Coburg had experienced intermittent infectious outbreaks and the influenza outbreak after the first world war provoked Coburg into opening Victoria’s first Truby King health centre. By the 1920s Coburg’s developed area extended about one kilometre either side of Sydney Road, but the War Service Commission encouraged servicemen to settle and build on Coburg’s relatively cheap land. Local industries grew: the Lincoln Mills (garments), Invicta Manufacturing, Dawn Vices, bottle, plaster and timber-milling factories provided local employment. The Coburg electorate returned Labor candidates to the State and Federal Parliaments. New housing westwards was followed by the Coburg West primary school (1917) and eastwards with another school in 1926. Coburg was proclaimed a city on 1 April, 1922.

Gaffney Street became the address of many factories, maintaining employment through to the postwar years. Textiles and garments were the main outputs, but paint, chemicals and engineering goods were significant. Coburg technical school was opened in 1954 five years after the College of Textiles. Sydney Road’s shops became a service retailing area as well as one for comparison shopping. Neither east nor west between the boundary creek valleys is there any other shopping centre apart from a medium-size one at Pascoe Vale South. The trams and motor traffic along Sydney Road make the strip very busy. Its viability has been maintained by rear-of-shop parking areas and the building of supermarkets.
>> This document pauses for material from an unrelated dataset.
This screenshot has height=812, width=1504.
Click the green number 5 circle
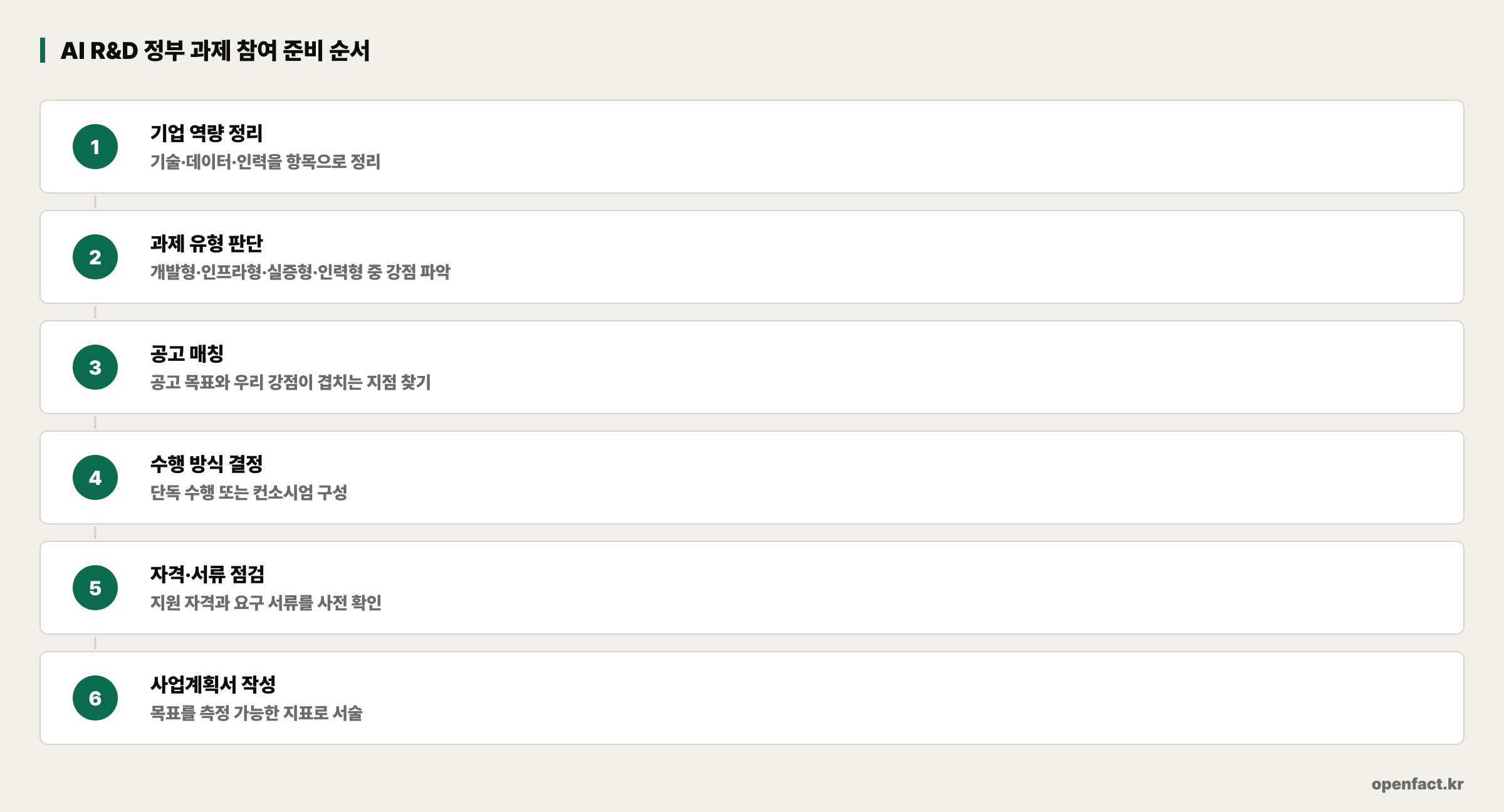point(95,588)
Between 1947 and 1981 the proportions of Coburg municipality’s residents who were born overseas increased from 9 to 34%. Over one-third of them were Italian, and one-eighth were Greek. There are several Catholic schools and churches in the municipality. Later immigrants from Middle Eastern countries have opened two Islamic colleges and a mosque in Coburg.

Coburg has been affected by tariff reductions for garments and textiles. The Lincoln Mills closed in 1980 (although later used by smaller firms) and the Government Clothing Factory was sold in 1981.

The area around Pentridge has changed. A teachers’ college was opened in 1959, later becoming a campus of the Royal Melbourne Institute of Technology, and a combined primary/secondary school after Coburg and Newlands high schools were closed. On 1 May, 1997, the Pentridge Gaol was closed.

Coburg municipality contained Pascoe Vale, Pascoe Vale South, Coburg North and Moreland. Most of it was united with Brunswick city to form Moreland city on 22 June, 1994.

The median house price in Coburg in 1987 was 82% of the median for metropolitan Melbourne, and in 1996 it was 93%. In 1997 the median price increased sharply as home buyers chose Coburg as an affordable location next after the inner suburb of Brunswick which had house prices beyond their reach. In 1996 the median personal income of persons 15 years or more was $239 a week, compared with a metropolitan median of $331 a week.

Coburg township’s census populations have been 1,033 (1861), 2,370 (1881), 6,772 (1901) and 9,454 (19110. The municipality’s census populations have been 5,272 (1891), 9,505 (1911), 33,118 (1933), 70,771 (1961) and 53,100 (1991).

Further Reading:

  • Broome, Richard, “Coburg Between Two Creeks”, Lothian Publishing Company Pty. Ltd., 1987.